Ecosyste.ms: Awesome

An open API service indexing awesome lists of open source software.

Awesome Lists | Featured Topics | Projects

https://github.com/pinecone-io/pinecone-python-client

The Pinecone Python client
https://github.com/pinecone-io/pinecone-python-client

Last synced: 3 days ago
JSON representation

The Pinecone Python client

Awesome Lists containing this project

README

        

# Pinecone Python SDK
![License](https://img.shields.io/github/license/pinecone-io/pinecone-python-client?color=orange) [![CI](https://github.com/pinecone-io/pinecone-python-client/actions/workflows/pr.yaml/badge.svg)](https://github.com/pinecone-io/pinecone-python-client/actions/workflows/pr.yaml)

The official Pinecone Python SDK.

For more information, see the docs at https://docs.pinecone.io

## Documentation

- [**Reference Documentation**](https://sdk.pinecone.io/python/index.html)

### Upgrading the SDK

#### Upgrading from `4.x` to `5.x`

As part of an overall move to stop exposing generated code in the package's public interface, an obscure configuration property (`openapi_config`) was removed in favor of individual configuration options such as `proxy_url`, `proxy_headers`, and `ssl_ca_certs`. All of these properties were available in v3 and v4 releases of the SDK, with deprecation notices shown to affected users.

It is no longer necessary to install a separate plugin, `pinecone-plugin-inference`, to try out the [Inference API](https://docs.pinecone.io/guides/inference/understanding-inference); that plugin is now installed by default in the v5 SDK. See [usage instructions below](#inference-api).

#### Older releases

- **Upgrading to `4.x`** : For this upgrade you are unlikely to be impacted by breaking changes unless you are using the `grpc` extras (see install steps below). Read full details in these [v4 Release Notes](https://github.com/pinecone-io/pinecone-python-client/releases/tag/v4.0.0).

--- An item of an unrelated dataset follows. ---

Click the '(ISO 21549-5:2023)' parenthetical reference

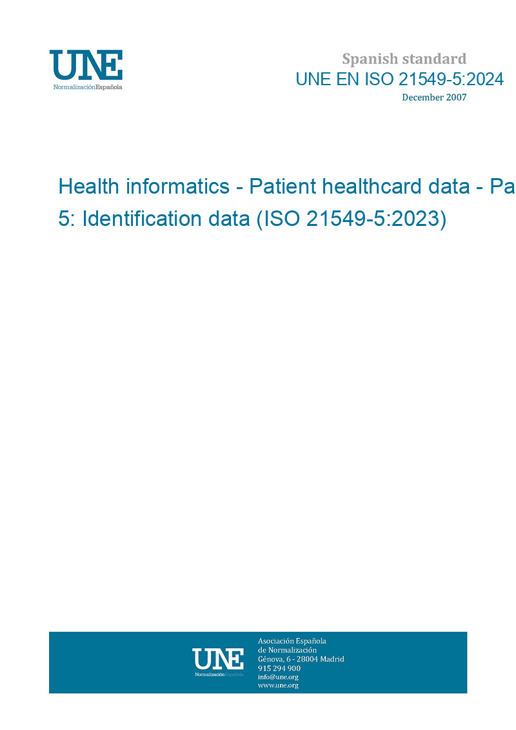click(352, 219)
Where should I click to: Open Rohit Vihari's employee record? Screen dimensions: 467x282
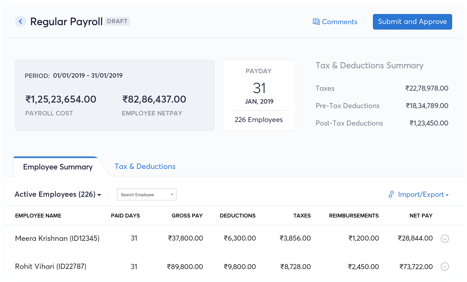(51, 266)
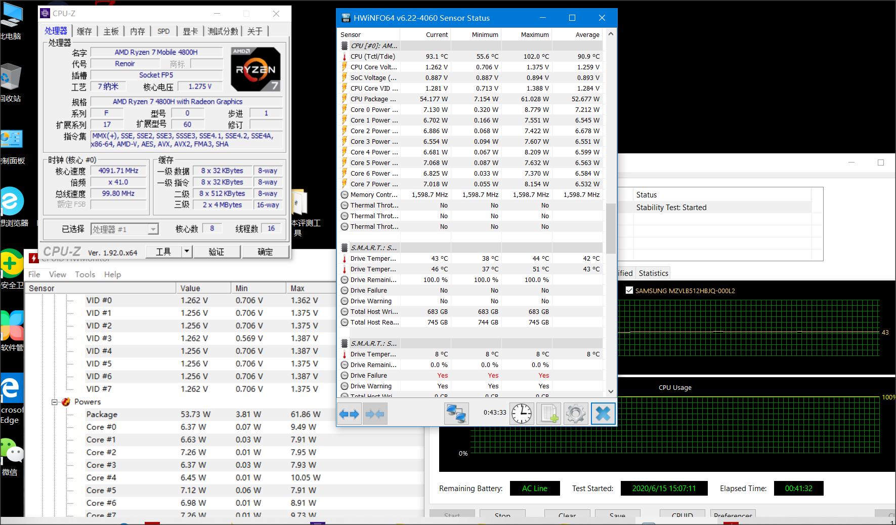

- **Upgrading to `3.x`**: Many things were changed in the v3 SDK to pave the way for Pinecone's new Serverless index offering. These changes are covered in detail in the [**v3 Migration Guide**](https://canyon-quilt-082.notion.site/Pinecone-Python-SDK-v3-0-0-Migration-Guide-056d3897d7634bf7be399676a4757c7b#a21aff70b403416ba352fd30e300bce3). Serverless indexes are only available in `3.x` release versions or greater.

### Example code

Many of the brief examples shown in this README are using very small vectors to keep the documentation concise, but most real world usage will involve much larger embedding vectors. To see some more realistic examples of how this SDK can be used, explore some of our many Jupyter notebooks in the [examples](https://github.com/pinecone-io/examples) repository.

## Prerequisites

The Pinecone Python SDK is compatible with Python 3.8 and greater.

## Installation

There are two flavors of the Pinecone Python SDK. The default flavor installed from PyPI as `pinecone` has a minimal set of dependencies and interacts with Pinecone via HTTP requests.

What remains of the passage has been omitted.